What kind of dipshit logic is that? So in your book, everyone that does not spend 100% of their time pursuing income values their time at zero?

You could say a lot of this about physical silver, absolutely, but a silver investor can get skin in the game without taking physical delivery.

Let me add some more items to your list:

1) Your melting and purification costs are zero
2) Your resale/transactional costs are zero

I'd like to see you actually go through with doing this, and see how it works out for you.

CP said...

People who watch TV do it because it is "free" - they don't perceive any cost because there isn't an out-of-pocket cash cost.

One cost is opportunity cost. You could be doing something "booring" like buying something worth 50% more than the purchase price with guaranteed no downside.

Another cost is the mental noise and brainwashing.

The melting cost and current ban on melting are both irrelevant. Think of it like a stock that doesn't pay a dividend.

Taylor Conant said...

In Langone's world, apparently a person has two options for how they can spend their time:

1.) Pursue productive investment opportunities
2.) Watch TV

Based off that premise, his response makes sense. Based off the premises of reality, whereby every individual is faced with a multitude of choices as far as how they spend their time, and CP has picked just one of those alternatives (TV watching) to criticize, Langone comes across like a bit of an enraged ape.

The problem related to TV watching isn't just that it's a "waste of time", it's WHO primarily wastes their time that way-- the hopelessly in over their head average American lard ass, with negative equity in their home, auto payment, just lost their job, 401k obliterated once and working on round 2, etc. Basically, all the whiny dupes from "Main Street" who think that since Wall Street got a bailout, it's only fair they get one, too.

But they can bail themselves out. And the first step would be to stop wasting time watching TV and feeling sorry for themselves.

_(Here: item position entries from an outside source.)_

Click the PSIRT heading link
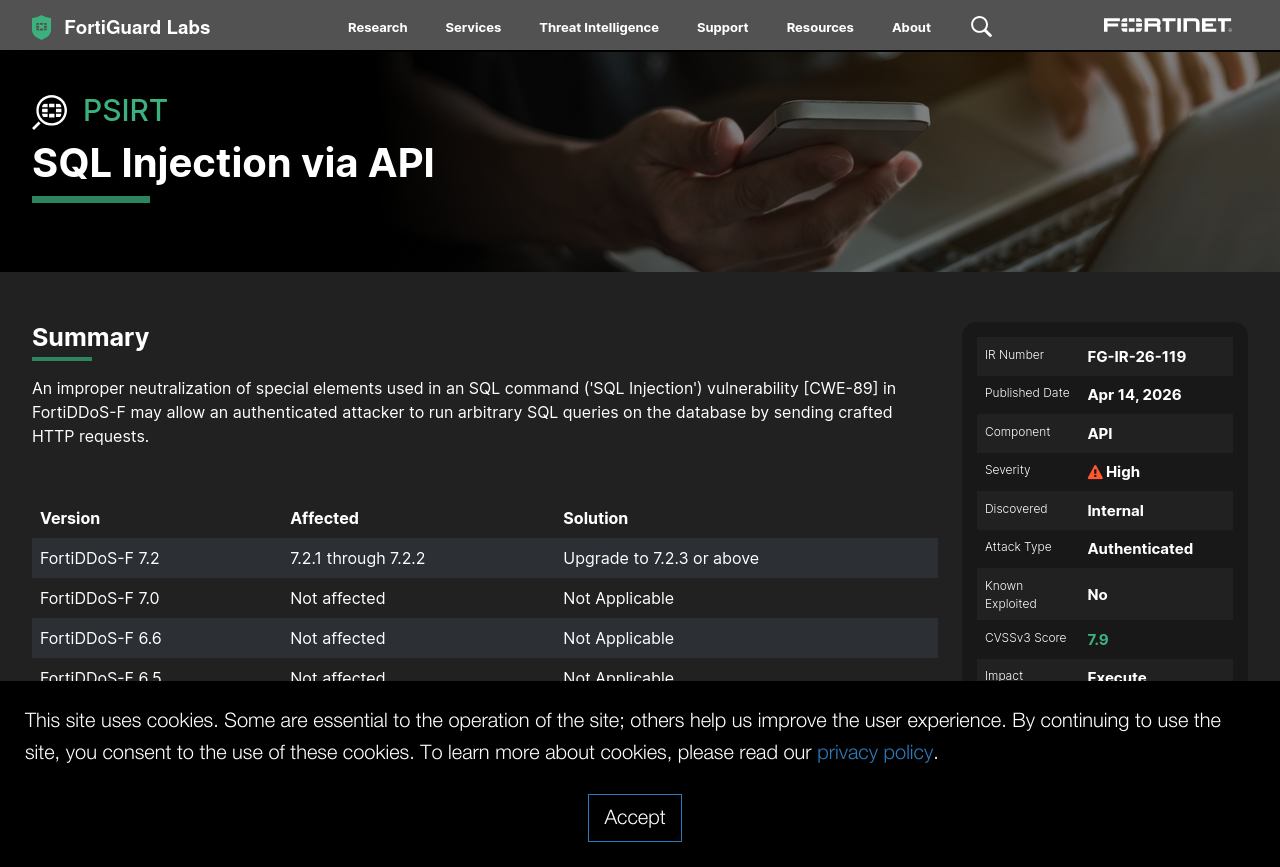 (x=125, y=110)
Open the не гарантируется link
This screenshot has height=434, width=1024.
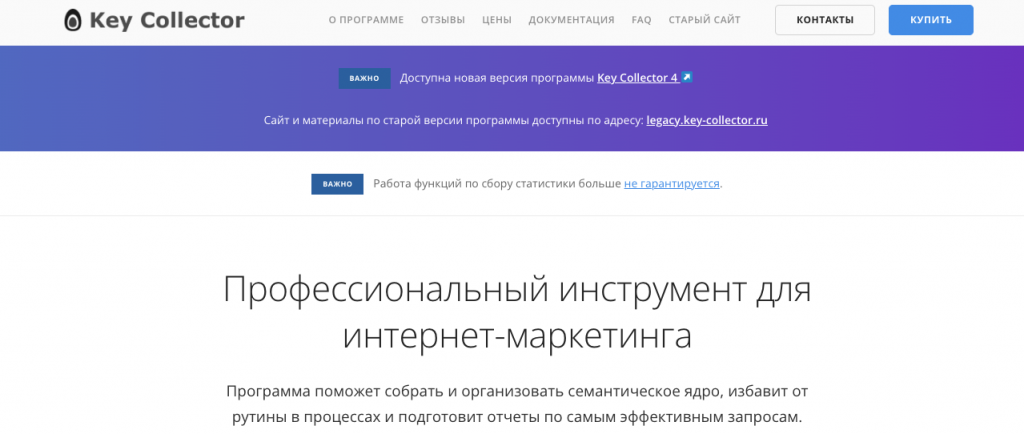(x=671, y=184)
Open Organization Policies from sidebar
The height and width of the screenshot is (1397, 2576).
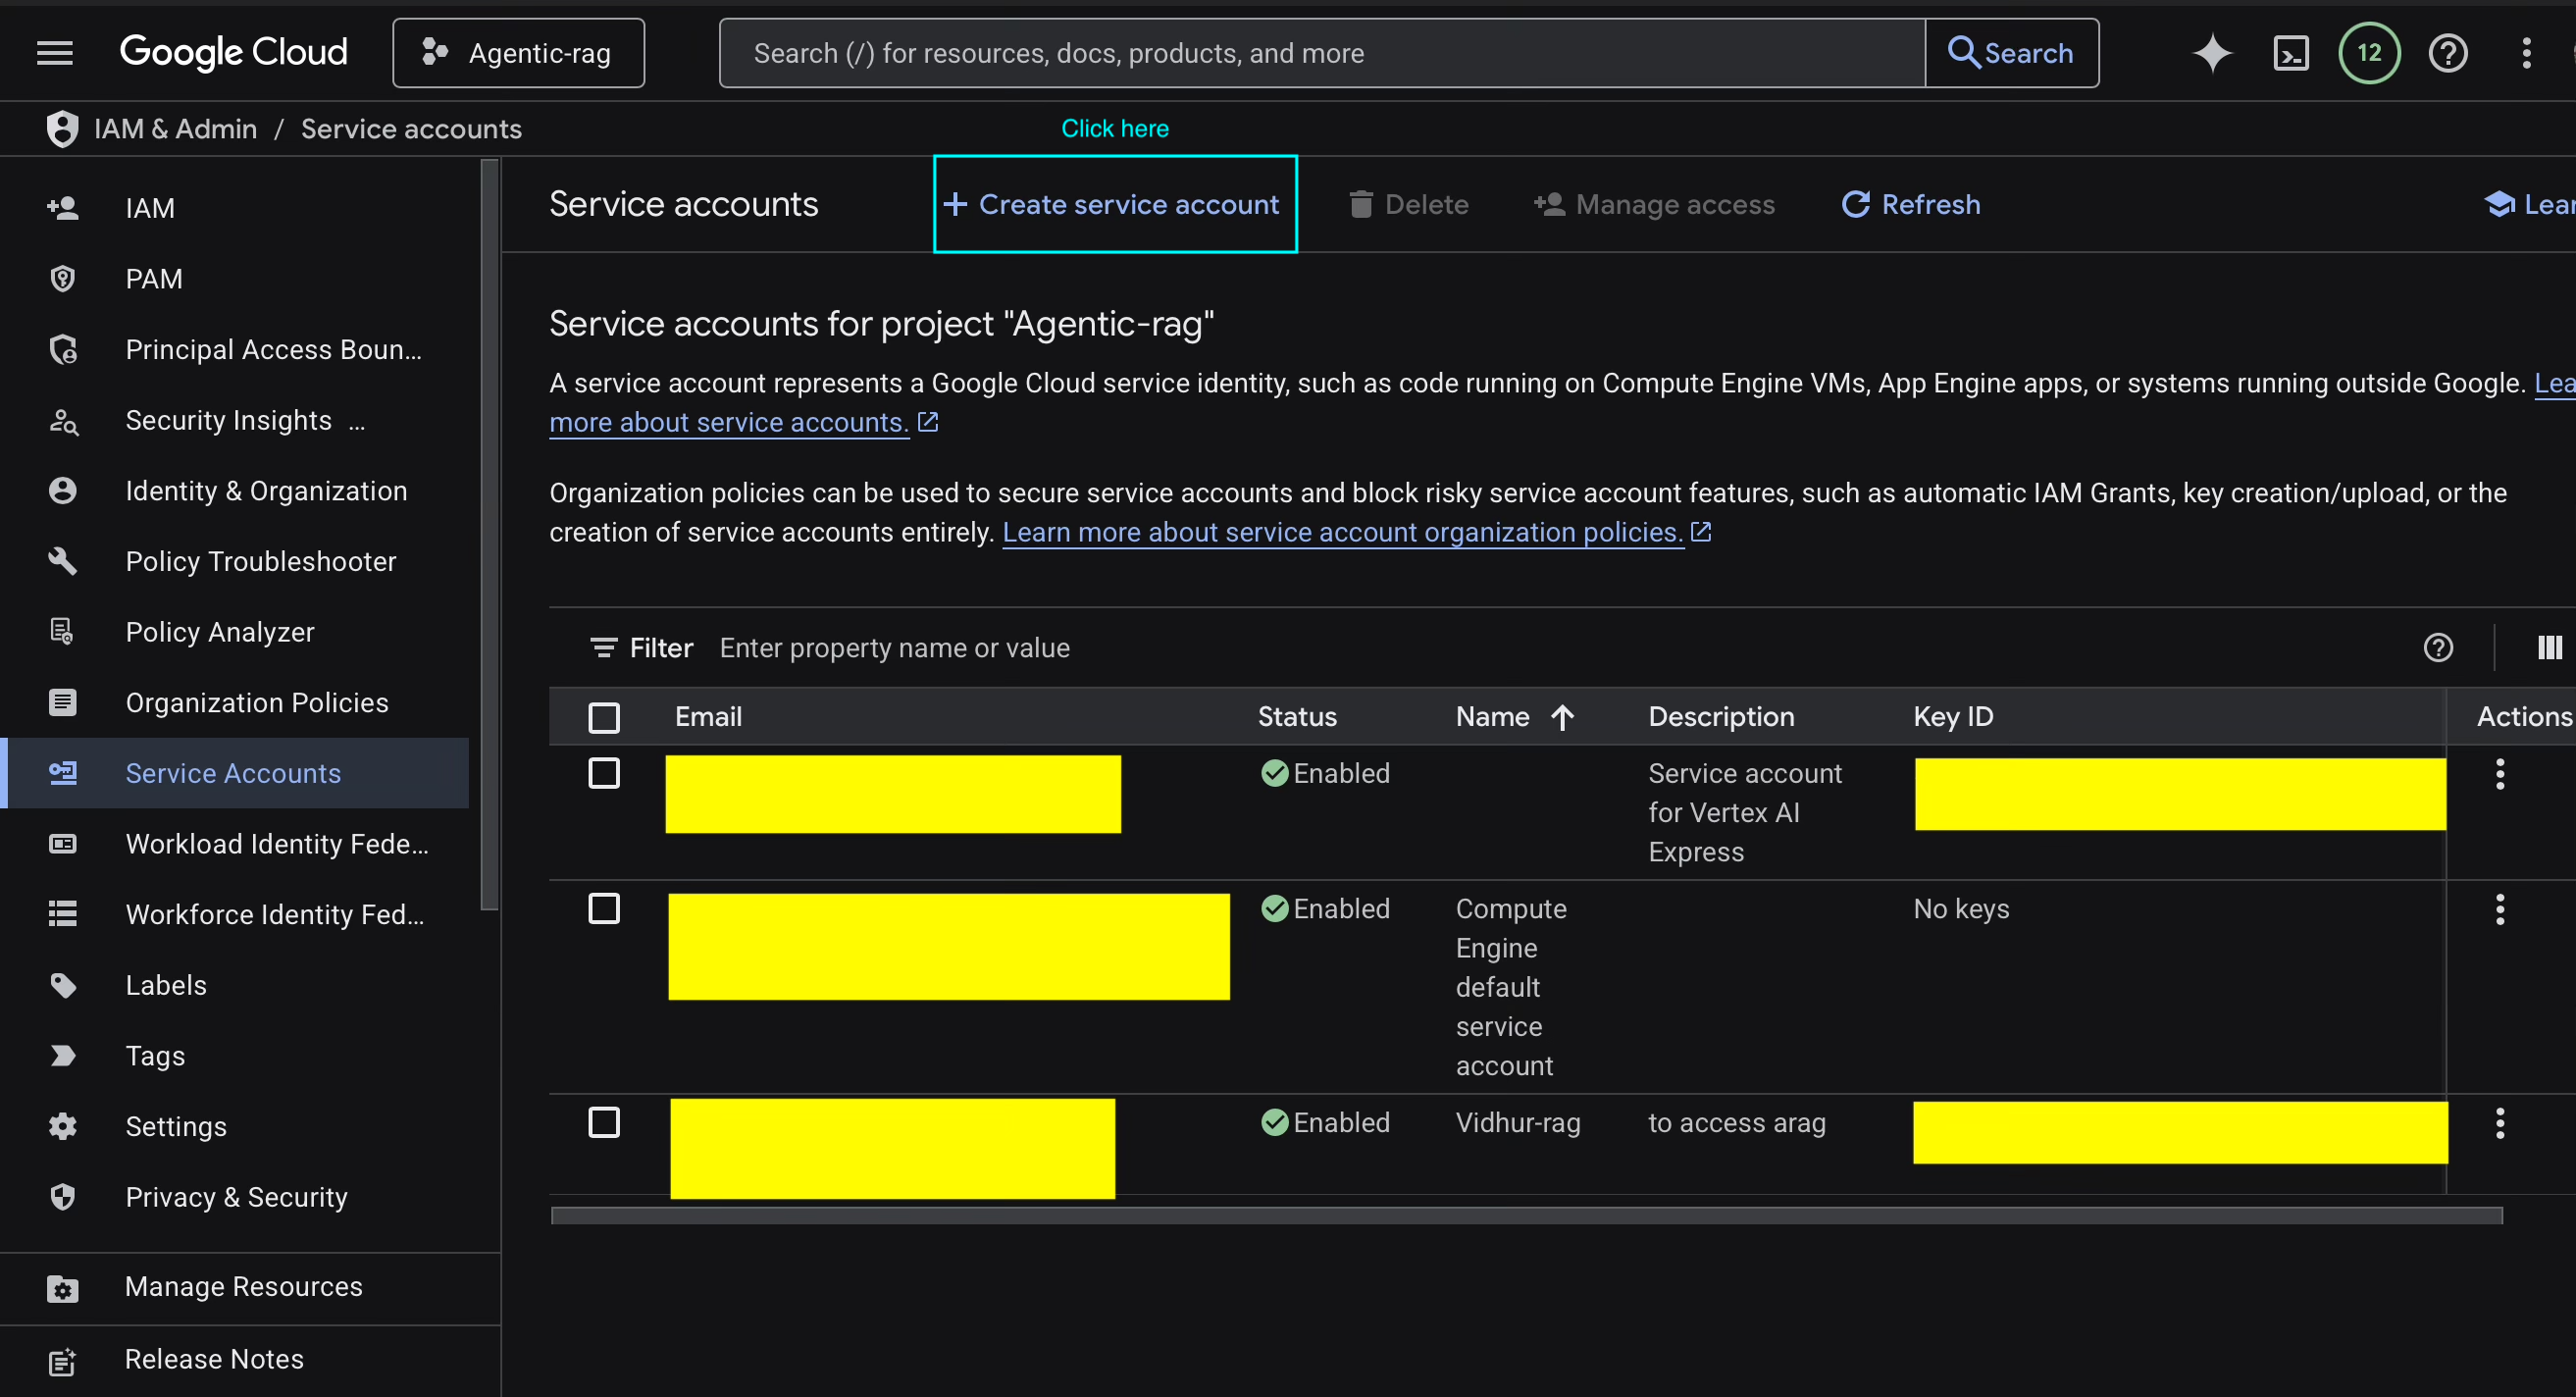coord(256,702)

TV is an interesting form of diversion because it's one of the few things you could spend 10,000 hours on which would yield no practical results and no development of new skills, ideas or personal improvement. Hell, as sex-addled as this country supposedly is, if people spent as much time having sex as they did watching TV they'd at least get better at it and enjoy the sustained euphoria and psychological benefits caused by the release of hormones, and maybe even burn a few calories!

CP said...

TC, you make an excellent point about the 10,000 hours.

Can we think of any other activity that would yield so little practical benefit for the participant? I'm hard pressed to think of anything. Maybe facebooking or playing angry birds.

Hence my idea that TV is uniquely evil and destructive.

LangoneRedStudyGroup said...

Well we can all thank Taylor for once again proving the anonymous internet fuckwad theory is still alive and well - great diatribe about TV, really. It's much worse than watching movies, sports (in person), playing fantasy football, video games, going fishing, or the host of things people do for leisure outside of reading.

CP, this is such a great idea, I'm waiting for you go do it. Please let me know how it works out.